Which of the following statements is true regarding the dissolution of a salt in a solvent? Medal and Fan A. An equilibrium constant can be described that is the product of the concentrations of the ions to the power of their coefficient B. The reaction does not have an equilibrium constant since all dissolution reactions are nonreversible C. Precipiates are included in the equilibrium constant D. The number of each ion does not affect the equilibrium constant. Would it be D?
Oh god. I'm terrible at solutions and stuff but yeah, I think you're right.
Yeah, so am I ahah
Because I mean. Ugh. Let's say that we have NaCl, common table salt. It would be 1NaCl, one mole of NaCl contains 1 mole of Na and 1 mole of Cl. So there's the same amount of stuff just in a different fashion. B would also make sense for whatever reason.
I mean can Na and Cl combine to reform NaCl or nah?
The concentrations aren't changing, it's just the ions, which would just change the isotope....so I don't see how that would affect Kc
Hmm. Then yeah, I'd go with D.
Ugh. I'm so nervous.
Oh, you'll do fine Ms. 97 Percent Is My Worst Grade.
93. I said 93 last tri. Lol
Wait maybe it does affect the constant since there are more of the Cl or Na and since there are more reactants, the constant shifts towards the products....
@seehearcreate equlibrium constant only depends upon temperature...
Pressure too. But only with gasses.
And concentration as well.
So, I found this? NOTE: Unlike Ka and Kb for acids and bases, the relative values of Ksp cannot be used to predict the relative solubilities of salts if the salts being compared produce a different number of ions. Would that mean that D is still correct?

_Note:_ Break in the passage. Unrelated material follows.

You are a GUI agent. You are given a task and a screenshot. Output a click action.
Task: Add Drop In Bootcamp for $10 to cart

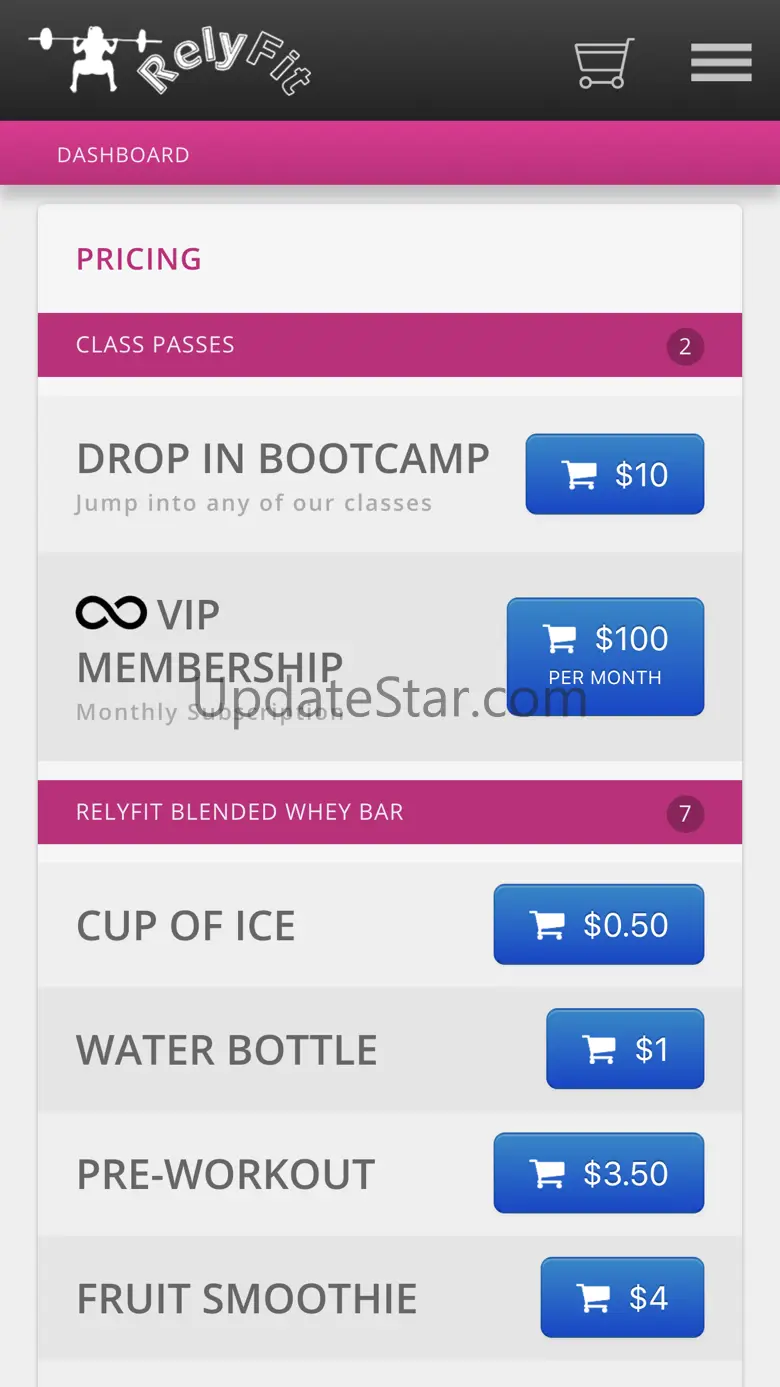pos(614,474)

Nevermind, that actually proves D is correct. I think it's C since you multiply by the products and the gas/liquid/ not pure solids law doesn't apply to Ksp
'The number of each ion' affects the concentration and thus (by definition) affect the equilibrium constant. So it's not D. A. An equilibrium constant can be described that is the product of the concentrations of the ions to the power of their coefficient Is correct, the solubility product constant \(K_{sp}\) is what is used for the dissociation for salts. For: \(\large XY_{(s)} \rightleftharpoons a~ X^-_{(aq)}+b~Y^+_{(aq)} \) It is: \(\large K_{sp}=\dfrac{[X^-]^a[Y^+]^b}{[XY]}\) but since [XY] is a solid, it is equal to 1. so the equation can be simply written as \(\large K_{sp}=[X^-]^a[Y^+]^b\)
That's what I actually picked(: Good, I'm glad!!!
@seehearcreate nope eqlb cons only depends on temperature....
No...that isn't true. In an equation that includes gibbs free energy, maybe, but increasing the reactants causes a shift in the equilibrium constant towards the products.
this has no effect on the value of K itself. It does affect the equilibrium, i.e. it shifts it either to the left or the right to compensate for the change until a new equilibrium is achieved. K still remains the same. What really changes is the value of Q, the reaction quotient,
@rishavraj you're right, it doesn't affect the constant value, hence it's a constant. what i said earlier is incorrect, "The number of each ion' affects the concentration and thus (by definition) affect the equilibrium quotient." fixed. In hindsight, I think D is \(\sf more\) correct, because the Ksp is called the solubility product constant, not the equilibrium constant explicitly - \(\sf although, ~it ~is~ the~ exact~ same ~thing,~ just ~a~ different~ name\).